Coll Planas przez osiem lat pracował z pierwszym zespołem UE Llagostera, a także w innych hiszpańskich klubach. Studiował na Uniwersytecie Autonomicznym w Barcelonie, posiada licencję UEFA Pro.
Czuczi pracował w Videotonie oraz w Akademii im. Ferenca Puskasa. Był tam szefem odpowiedzialnym za analizę taktyczną, posiada także licencję trenerską wydaną przez akademię futbolu węgierskiej federacji.
- Praca z wykorzystaniem wideo i komputera to przyszłość futbolu, jeśli wiesz, jak umiejętnie się z tymi urządzeniami obchodzić. Materiału dostarczają nie tylko mecze, ale także treningi. Potem można analizować z piłkarzami, jak wykonywali poszczególne zadania – opowiadał Węgier, który jako piłkarz występował w takich drużynach jak Felcsut, Videoton, Vasas i Diosd.
Właśnie w Felcsut znajduje się wspomniana Akademia Puskasa.

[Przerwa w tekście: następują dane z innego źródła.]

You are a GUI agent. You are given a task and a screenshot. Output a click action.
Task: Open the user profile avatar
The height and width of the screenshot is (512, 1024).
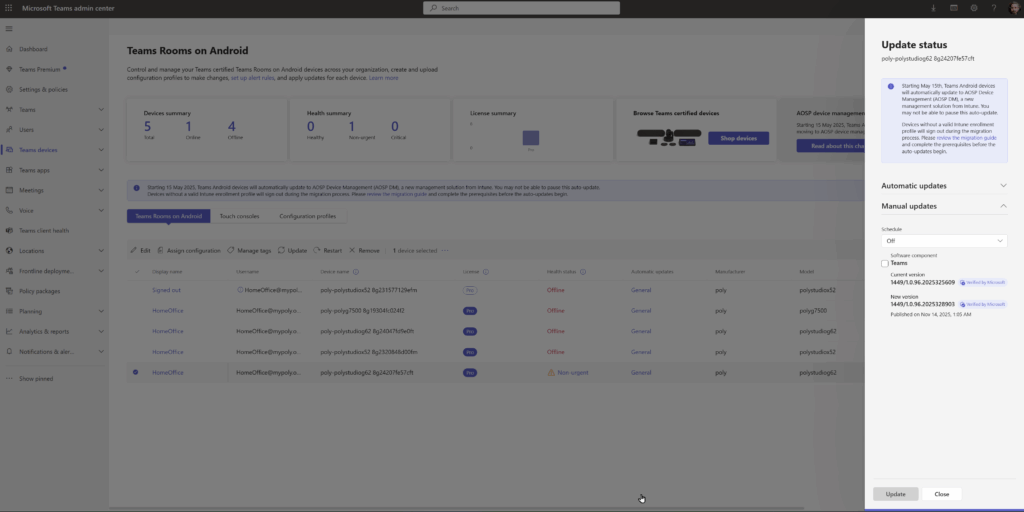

To licząca 1600 mieszkańców wioska, z której wywodzi się Viktor Orban. Obecny premier Węgier grywał w miejscowym, IV-ligowym klubie, a przed trzema laty nakazał wybudować tam stadion z trybunami na 4000 miejsc. Służy akademii, która ma umowę o współpracy z Videotonem. Czuczi i Carrillo mieli więc bardzo dobre warunki do pracy.